=== What is being asked ===
Retrieve all lines below that have the string "scrollbar".

Source data:
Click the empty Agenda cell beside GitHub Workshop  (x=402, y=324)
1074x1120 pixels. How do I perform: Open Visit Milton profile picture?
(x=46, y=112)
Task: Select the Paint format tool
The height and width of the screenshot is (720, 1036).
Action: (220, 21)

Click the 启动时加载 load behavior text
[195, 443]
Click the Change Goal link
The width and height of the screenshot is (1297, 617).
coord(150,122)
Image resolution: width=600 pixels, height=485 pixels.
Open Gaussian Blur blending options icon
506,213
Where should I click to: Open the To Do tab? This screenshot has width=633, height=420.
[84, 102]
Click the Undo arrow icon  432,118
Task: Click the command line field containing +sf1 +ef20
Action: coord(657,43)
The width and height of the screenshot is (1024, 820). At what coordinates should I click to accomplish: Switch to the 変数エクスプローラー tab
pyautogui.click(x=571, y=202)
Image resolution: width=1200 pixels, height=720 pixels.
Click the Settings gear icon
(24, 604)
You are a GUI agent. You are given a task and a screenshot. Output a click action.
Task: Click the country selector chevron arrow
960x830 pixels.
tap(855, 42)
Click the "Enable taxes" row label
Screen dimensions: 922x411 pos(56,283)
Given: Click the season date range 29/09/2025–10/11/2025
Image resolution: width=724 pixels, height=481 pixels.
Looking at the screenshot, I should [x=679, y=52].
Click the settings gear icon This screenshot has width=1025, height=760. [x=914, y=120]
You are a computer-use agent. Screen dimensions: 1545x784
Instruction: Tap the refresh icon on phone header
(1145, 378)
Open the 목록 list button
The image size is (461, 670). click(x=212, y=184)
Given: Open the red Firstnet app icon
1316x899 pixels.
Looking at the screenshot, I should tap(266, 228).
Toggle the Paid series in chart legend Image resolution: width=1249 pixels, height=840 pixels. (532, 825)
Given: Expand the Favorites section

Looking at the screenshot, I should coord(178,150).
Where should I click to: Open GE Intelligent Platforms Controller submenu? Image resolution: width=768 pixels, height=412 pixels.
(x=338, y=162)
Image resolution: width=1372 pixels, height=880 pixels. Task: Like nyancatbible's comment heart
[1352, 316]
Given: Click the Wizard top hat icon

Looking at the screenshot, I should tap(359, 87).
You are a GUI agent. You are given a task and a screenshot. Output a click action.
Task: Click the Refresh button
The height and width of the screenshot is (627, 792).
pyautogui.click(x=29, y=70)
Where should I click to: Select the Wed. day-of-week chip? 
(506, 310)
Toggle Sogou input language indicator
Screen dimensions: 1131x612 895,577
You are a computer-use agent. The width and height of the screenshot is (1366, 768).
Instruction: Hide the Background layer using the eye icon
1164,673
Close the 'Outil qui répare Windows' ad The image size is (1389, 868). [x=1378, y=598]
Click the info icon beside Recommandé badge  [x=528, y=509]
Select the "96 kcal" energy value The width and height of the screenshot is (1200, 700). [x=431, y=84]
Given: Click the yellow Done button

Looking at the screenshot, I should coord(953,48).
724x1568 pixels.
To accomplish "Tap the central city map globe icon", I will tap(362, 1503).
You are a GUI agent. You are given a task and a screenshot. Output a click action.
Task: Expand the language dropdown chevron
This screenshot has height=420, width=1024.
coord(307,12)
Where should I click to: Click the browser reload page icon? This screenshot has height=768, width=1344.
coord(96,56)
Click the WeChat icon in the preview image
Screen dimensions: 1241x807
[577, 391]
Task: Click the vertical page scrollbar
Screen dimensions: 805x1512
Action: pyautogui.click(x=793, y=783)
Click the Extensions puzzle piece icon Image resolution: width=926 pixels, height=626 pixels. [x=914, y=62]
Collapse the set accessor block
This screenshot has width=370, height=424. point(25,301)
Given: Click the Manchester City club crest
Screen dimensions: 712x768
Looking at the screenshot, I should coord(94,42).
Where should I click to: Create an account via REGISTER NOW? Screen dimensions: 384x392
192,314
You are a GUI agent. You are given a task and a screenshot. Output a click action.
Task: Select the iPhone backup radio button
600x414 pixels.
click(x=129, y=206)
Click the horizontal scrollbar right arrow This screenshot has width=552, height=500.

=== Output for this task ===
Task: Click the vertical page scrollbar
Click the horizontal scrollbar right arrow This screenshot has width=552, height=500.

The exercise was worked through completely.